I initially explored DBT to perform a simple data transformation, but encountered a key limitation: DBT only supports a single database connection. This restriction makes it difficult to achieve the required task of populating a PostgreSQL database for OMOP, as the OpenMRS database is in MariaDB. DBT Documentation explicitly states that connecting to multiple databases is not supported.

The source code for DBT approach:

https://github.com/jayasanka-sack/openmrs-to-omop/tree/dbt

DBT models:

  1. Patient: https://github.com/jayasanka-sack/openmrs-to-omop/blob/dbt/dbt/models/staging/stg_patient.sql

  2. Concept: https://github.com/jayasanka-sack/openmrs-to-omop/blob/dbt/dbt/models/staging/stg_openmrs_concept.sql

Alternative Approaches

1. Using an External Loader Service (SymmetricDS)

Instead of trying to connect DBT to multiple databases, the DBT documentation suggests reconsidering the data-loading approach:

"Instead of thinking 'how do I connect my dbt project to two databases,' ask 'what loader services will best prepare our warehouse for dbt transformations.'”

Based on this, I explored SymmetricDS as a potential external loader service. However, its documentation is complex, and before committing to this approach, I am considering other alternatives.

2. Exploring SQLMesh

Another alternative I considered is SQLMesh, which supports multiple databases and engines. I created a PostgreSQL database and attempted to write transformed patient data, but found it somewhat challenging. This could be due to either a lack of understanding on my part or the fact that these tools aren't inherently designed for cross-database transformations (e.g., MariaDB → PostgreSQL).

I couldn't find any existing documentation or articles that attempt this exact workflow, but the following SQLMesh resources helped clarify standard transformations and model structures:

One major advantage of SQLMesh is its comprehensive documentation and built-in UI, which visualizes entity relationships—making debugging much easier.
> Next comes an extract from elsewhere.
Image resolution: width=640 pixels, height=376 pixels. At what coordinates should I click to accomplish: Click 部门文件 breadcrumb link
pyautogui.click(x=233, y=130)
3. Revised Approach: OMOP-like MySQL Database

Since SQLMesh allows writing to multiple databases within the same engine, a more practical approach is:

  1. Transform data into an OMOP-like MySQL database first.

  2. Later, use a service like SymmetricDS to convert it into a PostgreSQL OMOP database.

This allows us to focus on the core taskmapping OpenMRS entities to OMOP entities—without getting blocked by cross-database limitations.